Autistic student is skilled bowler

By Matthew Pleasant
Wire Service Correspondent

HOUMA, La. (AP) – Nearly an hour passes at the lanes and, without breaking a sweat, Keith Michael Carter bowls eight straight games.
He flings the ball down the alley, pauses to watch the pins fall, then rushes to his mother, Alberta Carter, pointing to the video-screen scoreboard – a strike.
“ Bowling is the thing that has held his attention the longest,” Alberta Carter says, sitting in the lobby of Creole Lanes in Houma. “He lives here.”
Her son, 18, has autism, a developmental disability that impairs communication, social interaction and comprehension skills. The disorder also causes obsessive behavior, his mother says, like the kind of unwavering fascination Carter has for bowling.
Since he was young, Carter has immersed himself in sports, his mother said, giving up one only to become engrossed in another. She said bowling is his latest and longest obsession her son has cultivated since the age of 8.
His mother says it has won him competitions and recognition from peers.
For the last three years, Keith Michael Carter has taken home trophies from the Special Superstars bowling tournament, which is made up in part with students from Houma’s School for Exceptional Children, where Carter attends classes.
He likes to do well, always shooting for three strikes in a row, or a “turkey” in bowling terms. He doesn’t talk much but taps his mother on the shoulder when he wants her to glance at the X’s – the mark for strikes – filling the scoreboard.
When Carter first began showing signs of autism, he was only 23-months old, his mother said. He had already begun walking, and he knew how to work a microwave and VCR. But he soon came down with a fever and seizures.
“ Everything changed,” she said. “The walking turned to crawling. He had to learn everything again.”
Doctors told her Carter had autism, she said.
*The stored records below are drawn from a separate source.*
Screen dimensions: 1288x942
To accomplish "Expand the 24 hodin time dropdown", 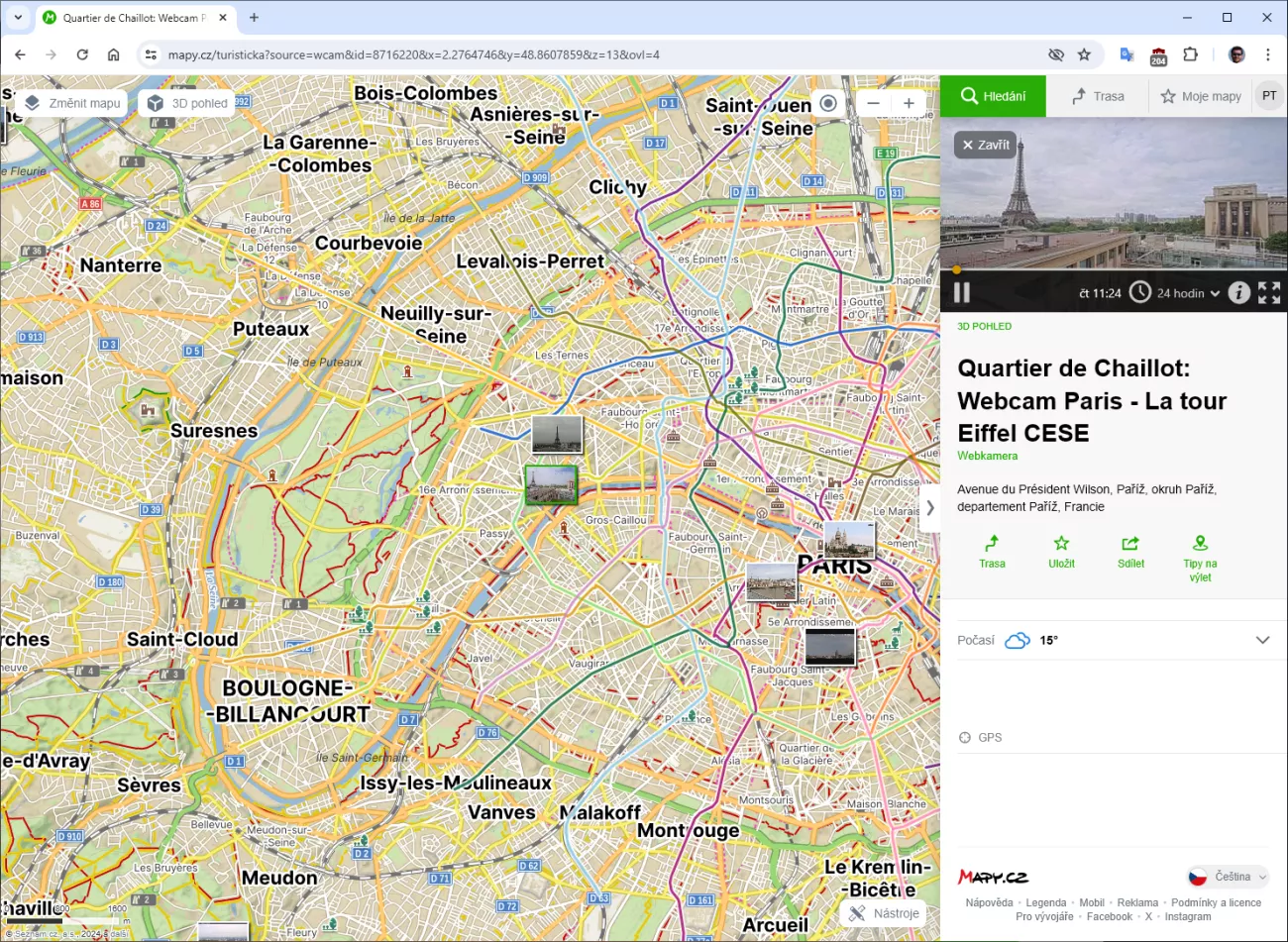I will tap(1187, 293).
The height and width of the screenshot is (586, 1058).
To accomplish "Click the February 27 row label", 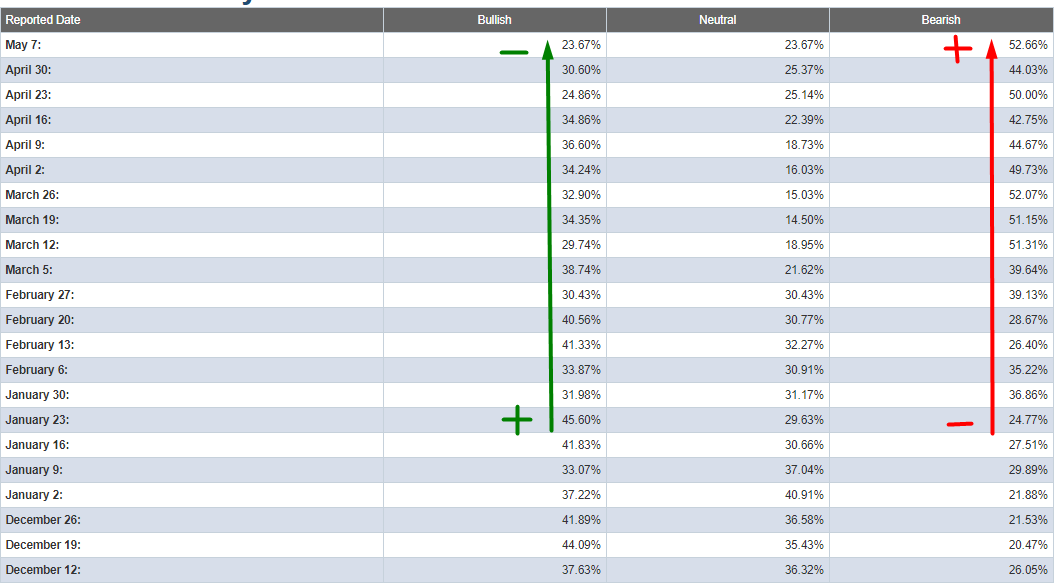I will coord(40,295).

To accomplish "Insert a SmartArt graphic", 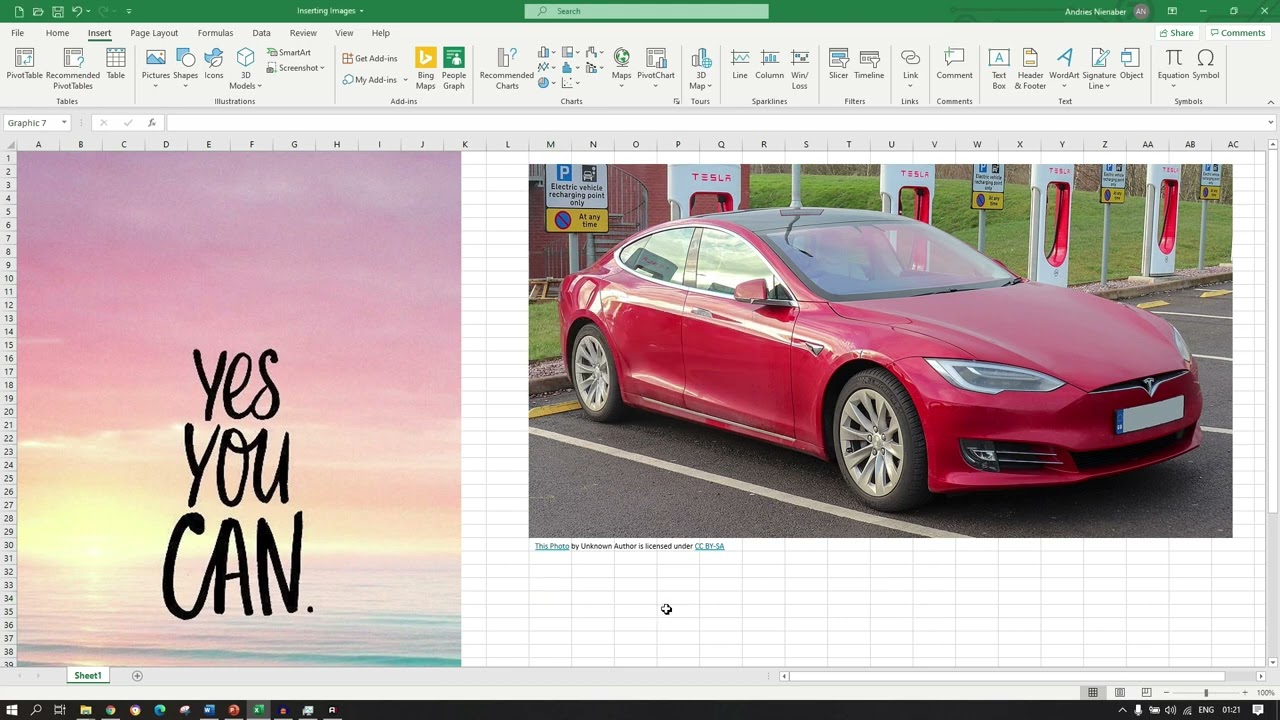I will point(291,52).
Alberta Carter doesn’t hide the frustration of raising an autistic child. She says it’s hard. Without notice, her son can become angry, breaking dishes and punching walls. At 6 feet and 279 pounds, he physically dominates her.
“ There were lots of crying nights and prayers for strength,” she said. “When you think about someone you carried for nine months, you can’t begin to think that child would hit you. He doesn’t realize his strength”
Carter responds to older men, such as his father or counselor, who are closer to his size. Her technique for calming him is to speak in a soothing voice or rub him on the back.
When he’s calm, he likes music, his mother said, adding that he often asks his mother and sister to dance with him in the living room.
“ Put some Aretha Franklin on, and he’s happy,” she said. “He doesn’t like that new rap.”
Carter’s physical strength is apparent at the bowling alley, where he can spend hours with his father or counselor.
“ He’ll bowl 20 straight games if you let him,” said Michael Celestin, a counselor with Gulf Coast Family Services who has worked with other autistic children. “Whatever they love to be into, that’s what they try to accomplish, every day if they can.”
Celestin said that it might look like Carter is lugging the ball with all his strength, but he actually has a technique. Celestin has seen Carter pick up spares that are difficult for even more experienced players.
“ He’s got a power throw. He doesn’t hold back,” Celestin said. “But he knows where he wants to put the ball.”
Carter averages about 161, with a high score of 287, Celestin said. It’s his goal to score a 300 and make the wall-of-fame near the entrance of Creole Lanes.
“ He tells me ‘Mom, that’s what I’m working for,’” Alberta Carter said.